On Wed, Feb 19, 2020 at 11:26:53AM -0800, Andrew Morton wrote:
> On Wed, 19 Feb 2020 10:25:22 -0800 Sultan Alsawaf <sultan@kerneltoast.com> wrote:
> 
> > Keeping kswapd running when all the failed allocations that invoked it
> > are satisfied incurs a high overhead due to unnecessary page eviction
> > and writeback, as well as spurious VM pressure events to various
> > registered shrinkers. When kswapd doesn't need to work to make an
> > allocation succeed anymore, stop it prematurely to save resources.
> 
> Seems sensible.
> 
> Please fully describe the userspace-visible runtime effects of this
> change?
> 

FWIW, it looks like the refcount API doesn't allow refcounts to be zero, so I'd
have to update this patch to use just plain atomic_t instead. But since there
doesn't seem to be much interest in this, I'll only send an updated patch if
it's desired.

Sultan

^ permalink raw reply	[flat|nested] 27+ messages in thread

* Re: [PATCH] mm: Stop kswapd early when nothing's waiting for it to free pages
  2020-02-19 20:42       ` Sultan Alsawaf
  2020-02-19 21:45         ` Mel Gorman
@ 2020-02-20  8:29         ` Michal Hocko
  1 sibling, 0 replies; 27+ messages in thread
From: Michal Hocko @ 2020-02-20  8:29 UTC (permalink / raw)
  To: Sultan Alsawaf
  Cc: Dave Hansen, Andrew Morton, linux-mm, linux-kernel, Mel Gorman,
	Johannes Weiner

On Wed 19-02-20 12:42:20, Sultan Alsawaf wrote:
> On Wed, Feb 19, 2020 at 09:05:27PM +0100, Michal Hocko wrote:
[...]
> > Again, do you have more details about the workload and what was the
> > cause of responsiveness issues? Because I would expect that the
> > situation would be quite opposite because it is usually the direct
> > reclaim that is a source of stalls visible from userspace. Or is this
> > about a single CPU situation where kswapd saturates the single CPU and
> > all other tasks are just not getting enough CPU cycles?
******
» **JOB A**:
Pull out every line of the records that contains the string "chart", treating uppercase and lowercase as different.
The thread and the records were collected from separate, unrelated sources.

» **MATERIAL PROVIDED**:
******
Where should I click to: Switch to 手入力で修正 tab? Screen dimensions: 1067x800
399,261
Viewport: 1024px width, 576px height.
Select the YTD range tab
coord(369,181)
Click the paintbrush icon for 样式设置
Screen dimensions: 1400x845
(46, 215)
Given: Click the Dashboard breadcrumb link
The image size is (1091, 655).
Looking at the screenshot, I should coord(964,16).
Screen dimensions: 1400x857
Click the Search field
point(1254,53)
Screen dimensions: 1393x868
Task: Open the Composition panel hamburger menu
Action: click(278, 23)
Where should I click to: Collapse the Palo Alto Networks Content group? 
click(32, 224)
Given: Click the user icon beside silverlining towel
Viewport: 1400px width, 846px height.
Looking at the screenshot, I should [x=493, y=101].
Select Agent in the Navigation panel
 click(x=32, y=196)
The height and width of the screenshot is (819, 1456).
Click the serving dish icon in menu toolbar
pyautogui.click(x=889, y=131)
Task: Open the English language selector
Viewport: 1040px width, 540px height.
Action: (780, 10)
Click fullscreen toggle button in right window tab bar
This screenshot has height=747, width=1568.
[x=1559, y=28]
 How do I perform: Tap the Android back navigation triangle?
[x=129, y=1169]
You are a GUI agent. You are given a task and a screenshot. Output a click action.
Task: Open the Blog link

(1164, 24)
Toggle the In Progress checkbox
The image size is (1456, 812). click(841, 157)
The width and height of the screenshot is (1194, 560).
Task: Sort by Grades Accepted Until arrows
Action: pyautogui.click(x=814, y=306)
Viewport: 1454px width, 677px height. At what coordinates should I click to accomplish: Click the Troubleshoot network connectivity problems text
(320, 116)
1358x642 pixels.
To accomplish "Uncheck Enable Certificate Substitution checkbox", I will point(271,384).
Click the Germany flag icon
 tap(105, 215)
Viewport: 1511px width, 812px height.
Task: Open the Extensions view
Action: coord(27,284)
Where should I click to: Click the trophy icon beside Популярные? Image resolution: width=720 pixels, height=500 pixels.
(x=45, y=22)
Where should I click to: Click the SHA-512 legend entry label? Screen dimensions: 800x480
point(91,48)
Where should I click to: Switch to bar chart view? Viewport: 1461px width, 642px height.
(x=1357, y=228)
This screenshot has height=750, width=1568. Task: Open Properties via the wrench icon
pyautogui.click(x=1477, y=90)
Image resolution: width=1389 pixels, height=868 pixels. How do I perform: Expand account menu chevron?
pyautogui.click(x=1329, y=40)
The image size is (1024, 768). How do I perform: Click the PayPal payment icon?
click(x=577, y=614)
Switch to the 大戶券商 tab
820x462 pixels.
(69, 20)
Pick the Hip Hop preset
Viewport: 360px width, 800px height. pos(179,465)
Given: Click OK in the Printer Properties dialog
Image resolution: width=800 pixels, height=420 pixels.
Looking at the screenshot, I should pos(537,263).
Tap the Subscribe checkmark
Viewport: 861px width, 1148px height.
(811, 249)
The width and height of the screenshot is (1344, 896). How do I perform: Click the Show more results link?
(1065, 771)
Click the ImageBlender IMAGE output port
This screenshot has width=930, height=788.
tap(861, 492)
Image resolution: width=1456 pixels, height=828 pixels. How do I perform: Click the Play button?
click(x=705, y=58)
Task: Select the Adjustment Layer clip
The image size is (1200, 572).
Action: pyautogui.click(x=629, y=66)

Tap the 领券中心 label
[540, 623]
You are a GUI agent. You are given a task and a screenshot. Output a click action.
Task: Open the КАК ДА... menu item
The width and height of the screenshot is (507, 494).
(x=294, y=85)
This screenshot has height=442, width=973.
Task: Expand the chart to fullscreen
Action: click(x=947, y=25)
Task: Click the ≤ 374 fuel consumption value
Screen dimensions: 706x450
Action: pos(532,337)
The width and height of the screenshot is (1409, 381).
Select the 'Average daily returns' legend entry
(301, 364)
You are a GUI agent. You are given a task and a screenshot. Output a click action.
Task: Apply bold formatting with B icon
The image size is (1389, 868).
******
» **JOB B**:
Answer these questions about the kswapd patch thread:
(i) According to Sultan, what does the refcount API not allow refcounts to be?
(ii) Who sent the message dated 2020-02-20 at 8:29 UTC?
(iii) What does Andrew Morton ask Sultan to fully describe?

» **EXERCISE RESULT A**:
Where should I click to: Switch to bar chart view? Viewport: 1461px width, 642px height.
Task: Expand the chart to fullscreen

» **EXERCISE RESULT B**:
(i) Zero.
(ii) Michal Hocko.
(iii) The userspace-visible runtime effects of the change.